In Woodward’s book, Kushner says there were four things you needed to read and “absorb” to understand how Trump’s mind works.

The first was an op-ed piece in The Wall Street Journal by Peggy Noonan called “Over Trump, We’re as Divided as Ever.” It is not complimentary to Trump. But it does begin to provide a possible answer to our ongoing fixation. Noonan explains: “He’s crazy…and it’s kind of working.”

The second was the Cheshire Cat in Alice in Wonderland. Kushner paraphrased: “If you don’t know where you’re going, any path will get you there.” In other words, in Trump’s world, it’s not direction that matters, it’s velocity.

The third was Chris Whipple’s book, The Gatekeepers: How the White House Chiefs of Staff Define Every Presidency. The insight here is that no matter how clueless Trump was about how to do his job, he still felt he knew more than his chiefs of staff.

Finally, the fourth was Win Bigly: Persuasion in a World Where Facts Don’t Matter, by Scott Adams. That’s right — Scott Adams, the same guy who created the “Dilbert” comic strip. Adams calls Trump’s approach “Intentional Wrongness Persuasion.”

Remember, this is coming from Kushner, a guy who says he worships Trump. This is not apologetic. It’s explanatory — a manual on how to communicate in today’s world. Kushner is embracing Trump’s instinctive, scorched-earth approach to keeping our attention focused on him.

It’s — as Peggy Noonan realized — leaning into the “crazy.”  

Trump represented the ultimate political tribal badge. All you needed to do was read one story on Trump, and you knew exactly where you belonged. You knew it in your core, in your bones, without any shred of ambiguity or doubt. There were few things I was as sure of in this world as where I stood on Donald J. Trump.

And maybe that was somehow satisfying to me.

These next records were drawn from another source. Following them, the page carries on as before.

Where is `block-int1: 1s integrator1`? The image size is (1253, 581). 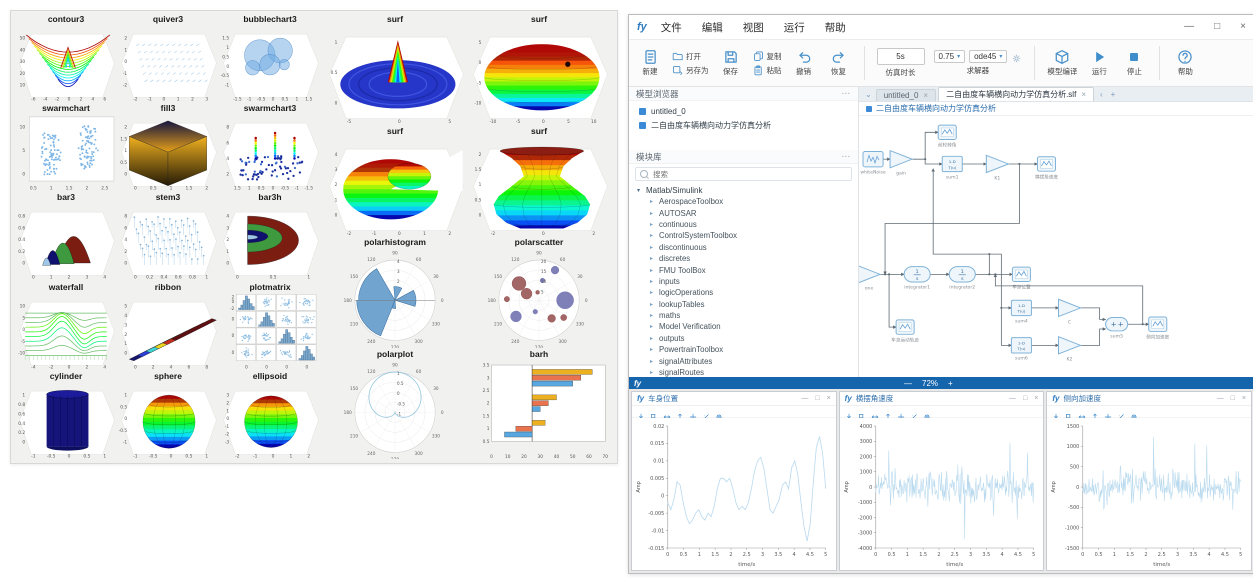
block-int1: 1s integrator1 is located at coordinates (917, 278).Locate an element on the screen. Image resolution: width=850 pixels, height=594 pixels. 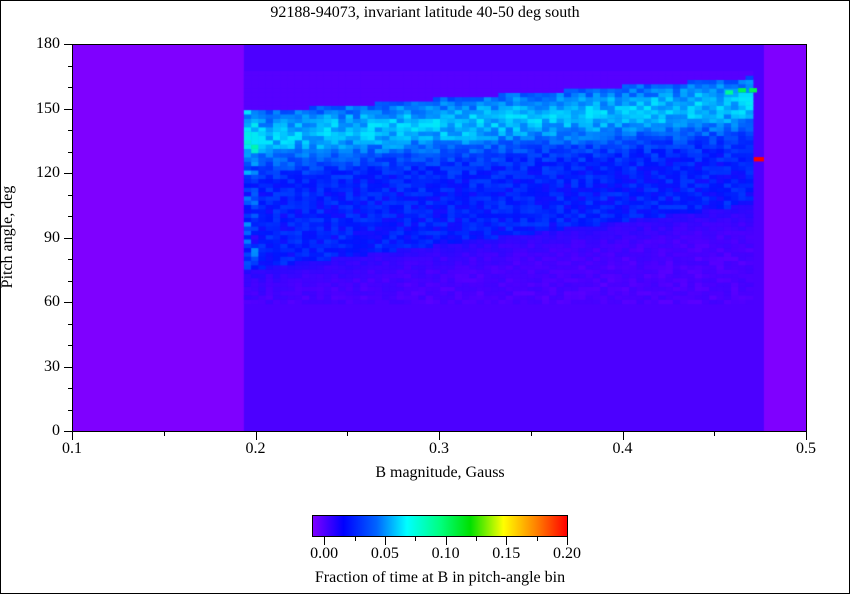
x-tick-label: 0.1 is located at coordinates (72, 448).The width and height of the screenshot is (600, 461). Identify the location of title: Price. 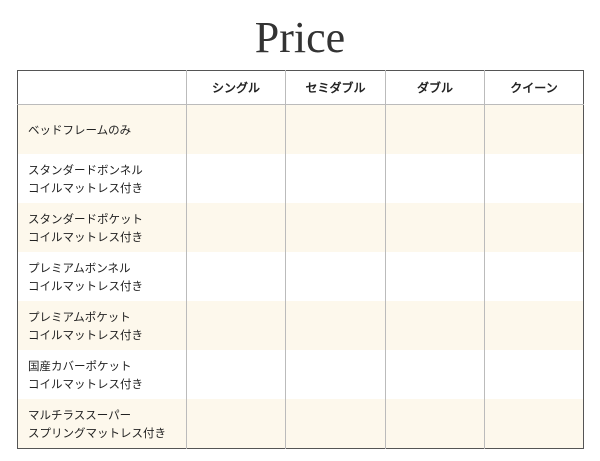
(300, 38).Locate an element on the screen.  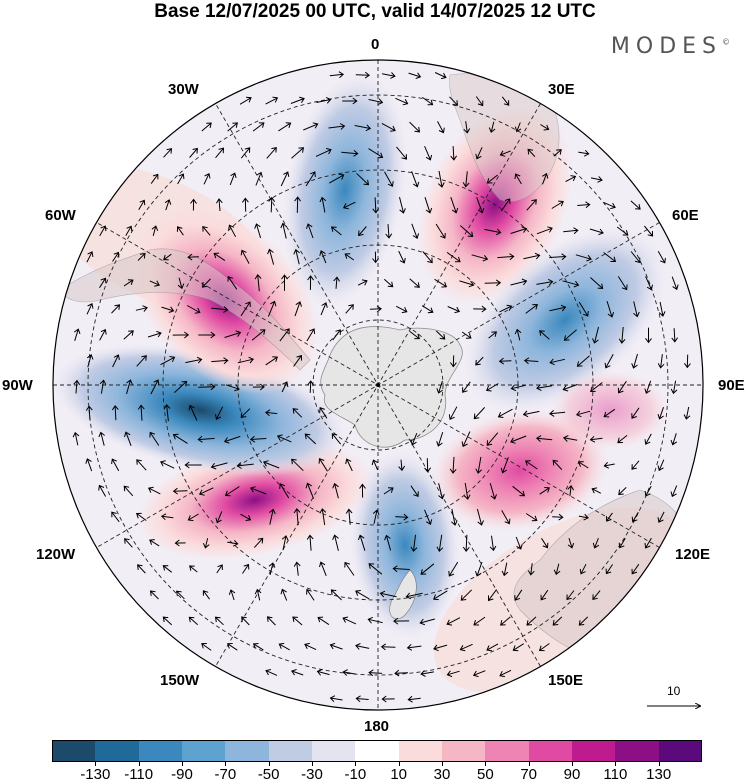
colorbar-tick-label: 70 is located at coordinates (528, 774).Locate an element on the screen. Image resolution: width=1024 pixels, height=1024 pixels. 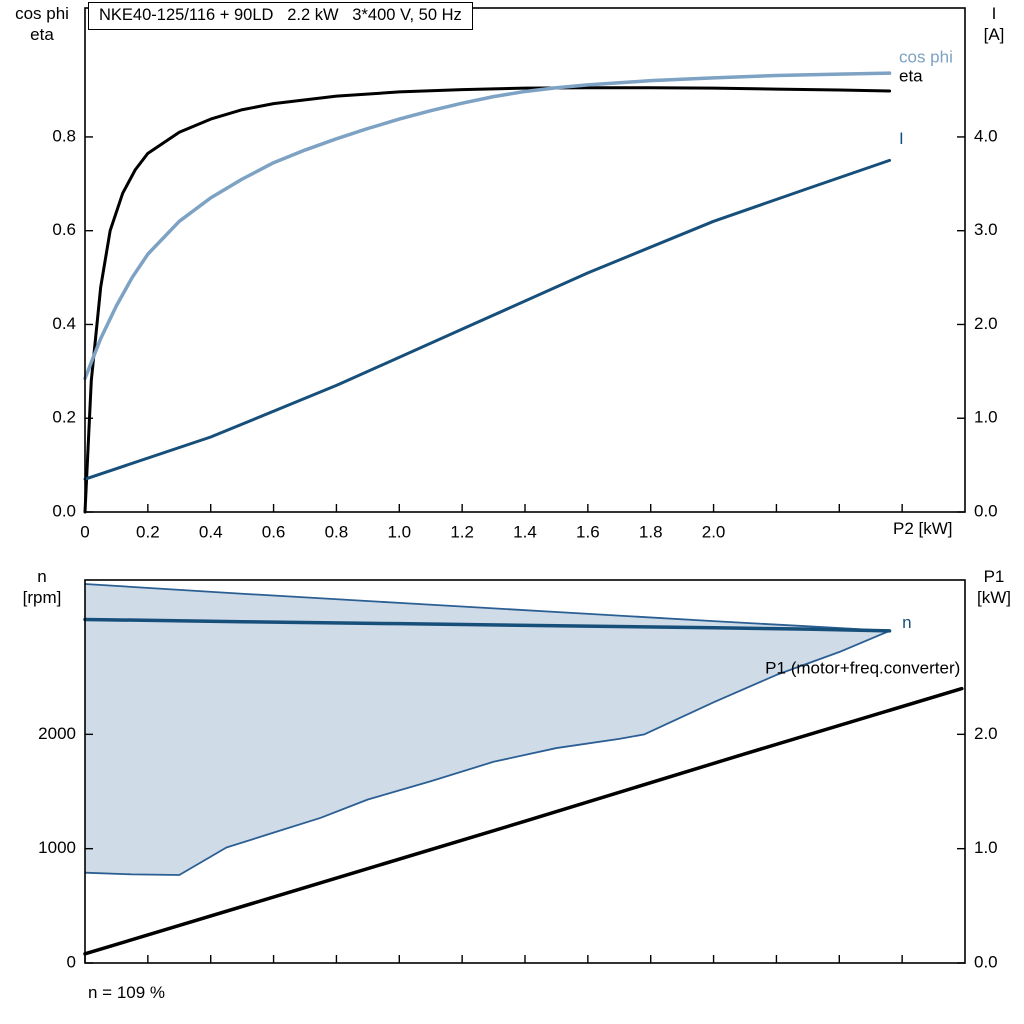
speed-range-band-upper-edge is located at coordinates (487, 608).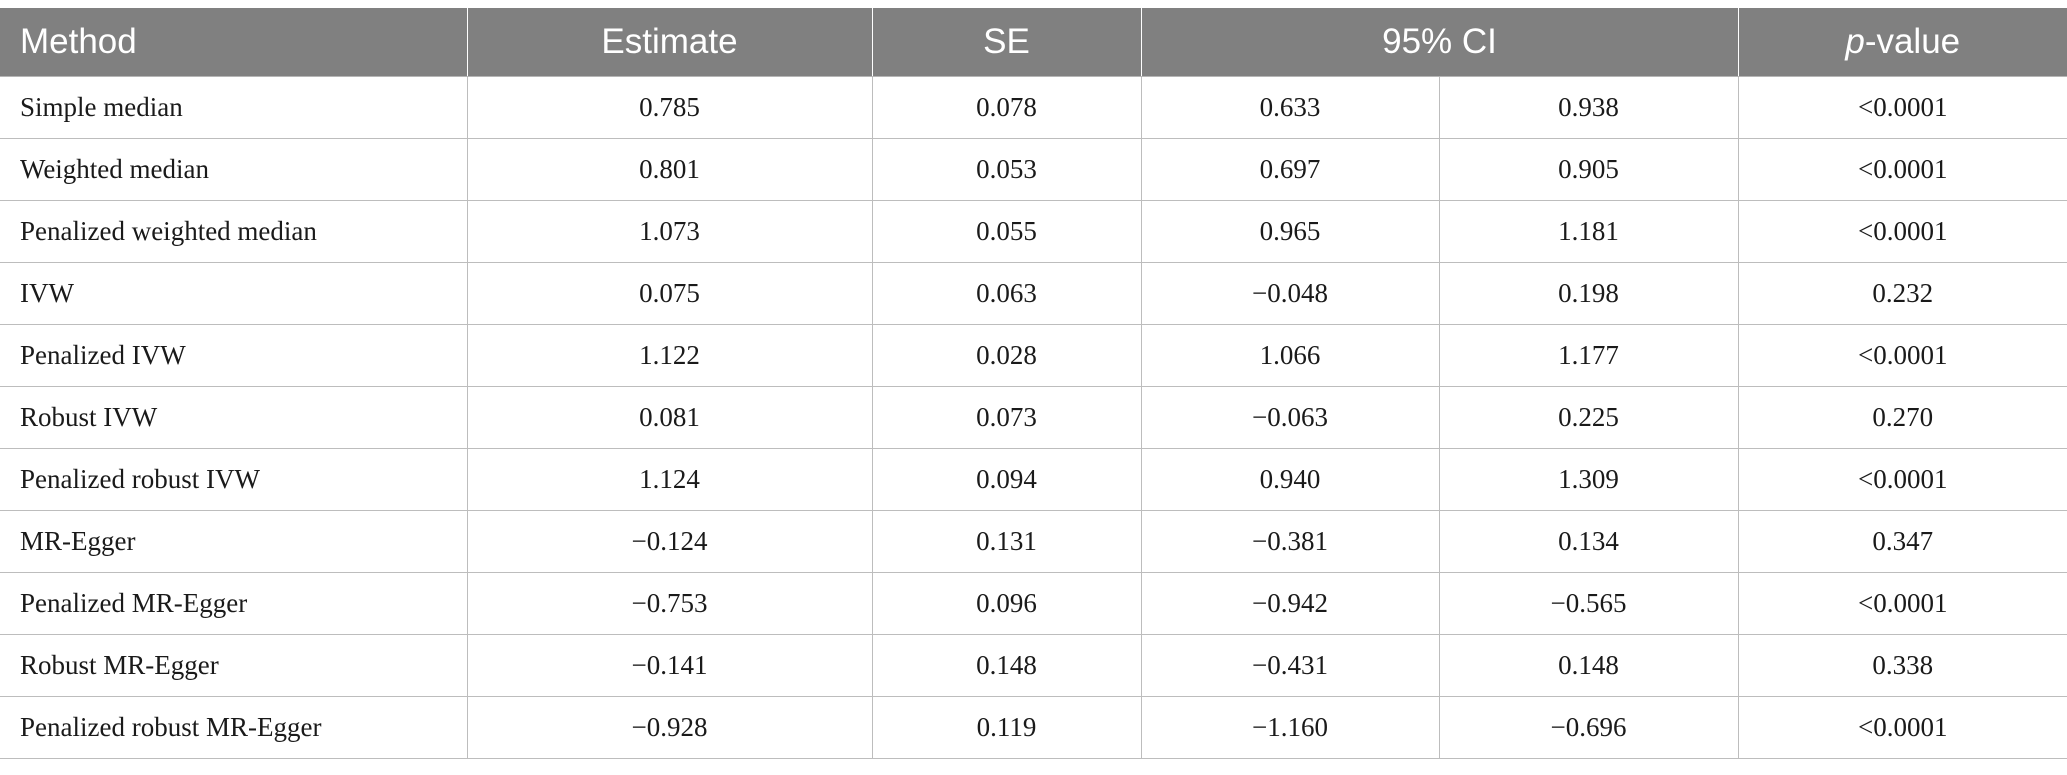  Describe the element at coordinates (234, 480) in the screenshot. I see `cell-method: Penalized robust IVW` at that location.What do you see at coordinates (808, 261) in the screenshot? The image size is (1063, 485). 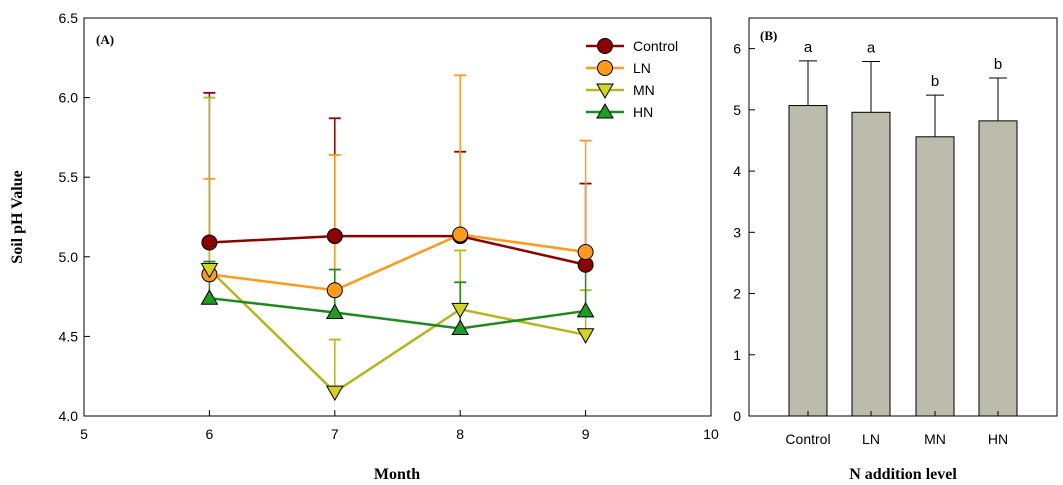 I see `bar-control` at bounding box center [808, 261].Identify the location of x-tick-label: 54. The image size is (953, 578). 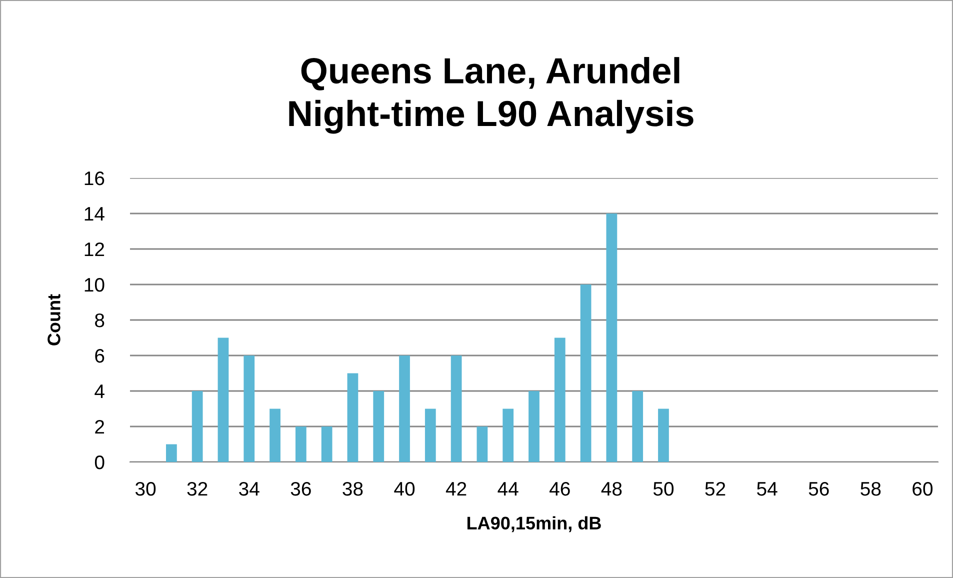
(768, 489).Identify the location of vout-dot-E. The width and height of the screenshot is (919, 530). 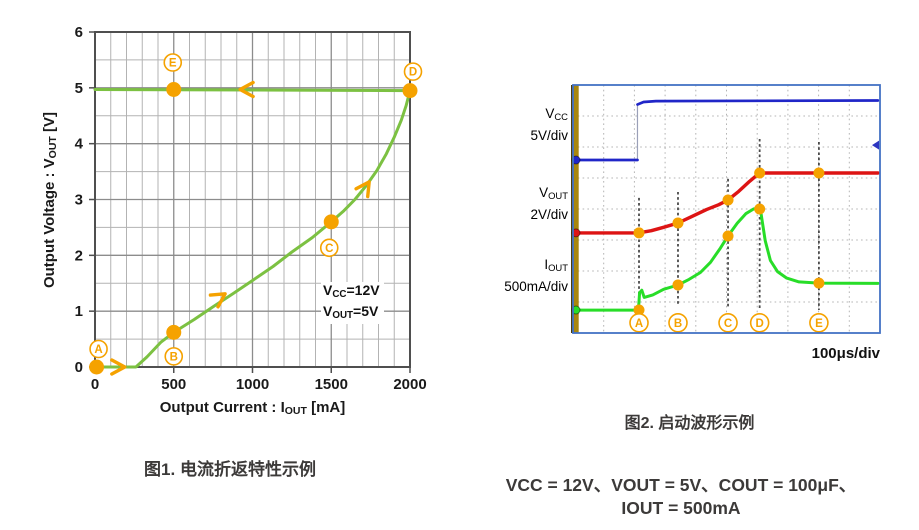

There was something about standing one side or the other of the divide created by Trump that was tribal in nature.

It was probably the clearest ideological signal about what was good and what was bad that we’ve seen for some time, perhaps since World War II or the ’60s — two events that happened before most of our lifetimes.

Trump’s genius was that he somehow made both halves of the world believe they were the good guys.

In 2018, Peggy Noonan said that “Crazy won’t go the distance.” I’d like to believe that’s so, but I’m not so sure. There are certainly others that are borrowing a page from Trump’s playbook.  Right-wing Republicans Marjorie Taylor Greene and Lauren Boebert are both doing “crazy” extraordinarily well. The fact that almost none of you had to Google them to know who they are proves this.

Whether we’re loving to love, or loving to hate, we are all fixated by crazy.

The problem here is that our media ecosystem has changed. “Crazy” used to be filtered out. But somewhere along the line, news outlets discovered that “crazy” is great for their bottom lines.

As former CBS Chairman and CEO Leslie Moonves said when Trump became the Republican Presidential forerunner back in 2016, “It may not be good for America, but it’s damned good for CBS.”

Crazy draws eyeballs like, well, like crazy. It certainly generates more user views then “normal” or “competent.”

In our current media environment  — densely intertwined with the wild world of social media — we have no crazy filters. All we have now are crazy amplifiers.

And the platforms that allow this all try to crowd on the same shaky piece of moral high ground.

According to them, it’s not their job to filter out crazy. It’s anti-free speech. It’s un-American. We should be smart enough to recognize crazy when we see it.

Hmmm. Well, we know that’s not working.